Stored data

- Opening Delimiter -

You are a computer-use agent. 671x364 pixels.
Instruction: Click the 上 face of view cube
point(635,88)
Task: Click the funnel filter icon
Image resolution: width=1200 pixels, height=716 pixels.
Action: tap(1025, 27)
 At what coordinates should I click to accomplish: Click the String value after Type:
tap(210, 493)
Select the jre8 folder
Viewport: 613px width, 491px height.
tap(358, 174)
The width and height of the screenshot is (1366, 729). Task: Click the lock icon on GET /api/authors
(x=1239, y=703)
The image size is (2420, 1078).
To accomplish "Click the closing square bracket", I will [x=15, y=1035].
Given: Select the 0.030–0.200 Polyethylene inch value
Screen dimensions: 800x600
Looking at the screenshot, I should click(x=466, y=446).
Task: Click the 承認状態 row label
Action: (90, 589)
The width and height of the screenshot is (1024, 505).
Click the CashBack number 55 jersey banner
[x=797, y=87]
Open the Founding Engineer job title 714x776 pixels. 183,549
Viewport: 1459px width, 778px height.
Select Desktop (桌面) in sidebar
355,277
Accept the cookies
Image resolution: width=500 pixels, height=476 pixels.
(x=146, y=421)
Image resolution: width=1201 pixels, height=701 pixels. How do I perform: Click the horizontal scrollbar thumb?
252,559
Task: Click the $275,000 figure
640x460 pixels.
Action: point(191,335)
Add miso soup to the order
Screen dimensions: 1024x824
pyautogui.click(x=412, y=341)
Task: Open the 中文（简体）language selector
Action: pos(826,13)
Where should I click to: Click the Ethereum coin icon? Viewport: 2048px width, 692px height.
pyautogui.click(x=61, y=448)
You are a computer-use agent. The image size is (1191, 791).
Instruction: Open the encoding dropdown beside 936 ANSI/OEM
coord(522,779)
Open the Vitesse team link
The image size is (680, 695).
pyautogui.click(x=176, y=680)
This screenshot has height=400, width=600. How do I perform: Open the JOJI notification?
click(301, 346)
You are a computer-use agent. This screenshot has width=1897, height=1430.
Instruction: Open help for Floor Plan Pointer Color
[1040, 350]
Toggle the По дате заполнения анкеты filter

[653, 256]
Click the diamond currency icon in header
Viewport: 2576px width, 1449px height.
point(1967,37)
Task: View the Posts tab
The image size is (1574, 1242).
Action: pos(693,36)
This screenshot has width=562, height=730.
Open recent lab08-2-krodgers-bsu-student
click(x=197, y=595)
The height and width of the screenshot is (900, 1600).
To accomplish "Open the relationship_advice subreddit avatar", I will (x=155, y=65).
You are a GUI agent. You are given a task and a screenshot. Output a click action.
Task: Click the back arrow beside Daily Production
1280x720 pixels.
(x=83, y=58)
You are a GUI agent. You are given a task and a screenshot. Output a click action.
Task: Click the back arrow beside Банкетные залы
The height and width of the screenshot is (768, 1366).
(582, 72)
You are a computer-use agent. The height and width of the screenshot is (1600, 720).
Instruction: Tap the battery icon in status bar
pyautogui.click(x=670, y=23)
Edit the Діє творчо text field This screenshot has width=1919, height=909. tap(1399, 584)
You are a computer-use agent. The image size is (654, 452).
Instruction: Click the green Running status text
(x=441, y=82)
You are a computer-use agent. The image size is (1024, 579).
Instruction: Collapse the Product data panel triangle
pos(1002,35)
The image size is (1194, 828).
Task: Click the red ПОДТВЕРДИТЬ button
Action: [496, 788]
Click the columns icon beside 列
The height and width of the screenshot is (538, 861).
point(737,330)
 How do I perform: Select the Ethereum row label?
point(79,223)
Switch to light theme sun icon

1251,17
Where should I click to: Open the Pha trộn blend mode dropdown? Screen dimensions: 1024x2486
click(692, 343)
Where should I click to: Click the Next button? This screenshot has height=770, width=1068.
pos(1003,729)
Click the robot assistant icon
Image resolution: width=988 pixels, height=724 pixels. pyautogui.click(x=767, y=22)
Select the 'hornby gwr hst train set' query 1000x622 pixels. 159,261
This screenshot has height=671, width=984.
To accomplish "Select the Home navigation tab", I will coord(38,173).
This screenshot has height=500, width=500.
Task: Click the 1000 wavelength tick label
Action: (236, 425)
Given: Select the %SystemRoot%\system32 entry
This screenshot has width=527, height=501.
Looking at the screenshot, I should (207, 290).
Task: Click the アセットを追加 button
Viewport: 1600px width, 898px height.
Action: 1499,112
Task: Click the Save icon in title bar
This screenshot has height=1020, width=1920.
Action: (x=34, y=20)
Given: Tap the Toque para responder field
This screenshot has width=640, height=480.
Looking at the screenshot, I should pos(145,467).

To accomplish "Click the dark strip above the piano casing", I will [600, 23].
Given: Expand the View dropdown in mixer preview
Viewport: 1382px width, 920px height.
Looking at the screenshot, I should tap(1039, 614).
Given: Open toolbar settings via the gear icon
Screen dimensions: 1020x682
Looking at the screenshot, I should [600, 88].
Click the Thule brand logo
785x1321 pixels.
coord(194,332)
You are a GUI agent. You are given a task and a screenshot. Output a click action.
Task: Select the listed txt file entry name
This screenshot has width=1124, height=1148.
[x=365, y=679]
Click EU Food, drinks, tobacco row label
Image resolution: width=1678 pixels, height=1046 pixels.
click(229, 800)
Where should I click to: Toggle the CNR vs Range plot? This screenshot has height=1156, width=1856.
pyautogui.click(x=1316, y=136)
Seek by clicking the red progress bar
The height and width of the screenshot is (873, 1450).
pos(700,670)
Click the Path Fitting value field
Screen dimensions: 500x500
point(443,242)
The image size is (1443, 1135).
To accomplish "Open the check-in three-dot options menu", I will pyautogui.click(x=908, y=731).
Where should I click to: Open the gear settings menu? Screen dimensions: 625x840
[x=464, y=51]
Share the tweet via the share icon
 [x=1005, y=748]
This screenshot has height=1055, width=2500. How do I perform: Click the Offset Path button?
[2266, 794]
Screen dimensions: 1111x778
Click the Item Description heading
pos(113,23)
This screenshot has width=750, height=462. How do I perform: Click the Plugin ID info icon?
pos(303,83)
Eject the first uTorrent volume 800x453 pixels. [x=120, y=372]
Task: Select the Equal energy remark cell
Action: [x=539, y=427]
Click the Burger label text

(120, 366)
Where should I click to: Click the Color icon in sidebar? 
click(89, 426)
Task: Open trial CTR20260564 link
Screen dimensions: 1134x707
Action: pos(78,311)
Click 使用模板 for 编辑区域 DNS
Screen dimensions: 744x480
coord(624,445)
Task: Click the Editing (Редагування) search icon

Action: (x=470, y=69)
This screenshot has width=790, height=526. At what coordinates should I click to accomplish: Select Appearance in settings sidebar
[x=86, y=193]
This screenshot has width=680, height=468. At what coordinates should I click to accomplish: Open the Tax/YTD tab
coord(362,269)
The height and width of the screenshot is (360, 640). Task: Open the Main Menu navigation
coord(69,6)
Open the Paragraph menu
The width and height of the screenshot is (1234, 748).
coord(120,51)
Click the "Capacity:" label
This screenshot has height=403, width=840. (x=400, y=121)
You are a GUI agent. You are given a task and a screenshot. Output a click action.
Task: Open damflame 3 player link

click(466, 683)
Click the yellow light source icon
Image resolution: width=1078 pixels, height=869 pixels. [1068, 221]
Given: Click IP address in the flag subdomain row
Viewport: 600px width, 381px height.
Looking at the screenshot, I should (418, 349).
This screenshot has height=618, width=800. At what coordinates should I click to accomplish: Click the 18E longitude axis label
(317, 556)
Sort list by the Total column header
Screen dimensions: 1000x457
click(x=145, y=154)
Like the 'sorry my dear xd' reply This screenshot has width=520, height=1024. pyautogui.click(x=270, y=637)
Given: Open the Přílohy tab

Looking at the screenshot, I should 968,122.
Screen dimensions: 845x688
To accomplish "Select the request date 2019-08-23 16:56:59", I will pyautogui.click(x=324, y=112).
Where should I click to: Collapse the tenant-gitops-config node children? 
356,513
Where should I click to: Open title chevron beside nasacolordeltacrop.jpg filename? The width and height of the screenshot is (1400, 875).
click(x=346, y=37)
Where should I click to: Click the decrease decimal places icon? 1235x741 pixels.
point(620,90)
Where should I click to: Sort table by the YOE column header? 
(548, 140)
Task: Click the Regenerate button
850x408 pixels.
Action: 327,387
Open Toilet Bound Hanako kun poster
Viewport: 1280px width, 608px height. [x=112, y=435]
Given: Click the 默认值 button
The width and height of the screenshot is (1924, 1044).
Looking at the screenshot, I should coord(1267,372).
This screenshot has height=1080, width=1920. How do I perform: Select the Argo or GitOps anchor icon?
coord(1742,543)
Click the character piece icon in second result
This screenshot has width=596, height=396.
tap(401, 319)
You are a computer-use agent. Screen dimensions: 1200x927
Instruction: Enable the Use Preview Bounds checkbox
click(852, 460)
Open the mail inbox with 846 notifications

- Closing Delimiter -

_WORK REQUIRED_. If a line above contains the word "agent", list it.

_WRITTEN SOLUTION_.
You are a computer-use agent. 671x364 pixels.
You are a computer-use agent. The image size is (1191, 791).
You are a computer-use agent. This screenshot has width=1897, height=1430.
You are a GUI agent. You are given a task and a screenshot. Output a click action.
You are a GUI agent. You are given a task and a screenshot. Output a click action.
You are a computer-use agent. The height and width of the screenshot is (1600, 720).
You are a computer-use agent. The image size is (654, 452).
You are a computer-use agent. The image size is (1024, 579).
You are a GUI agent. You are given a task and a screenshot. Output a click action.
You are a GUI agent. You are given a task and a screenshot. Output a click action.
You are a computer-use agent. Screen dimensions: 1200x927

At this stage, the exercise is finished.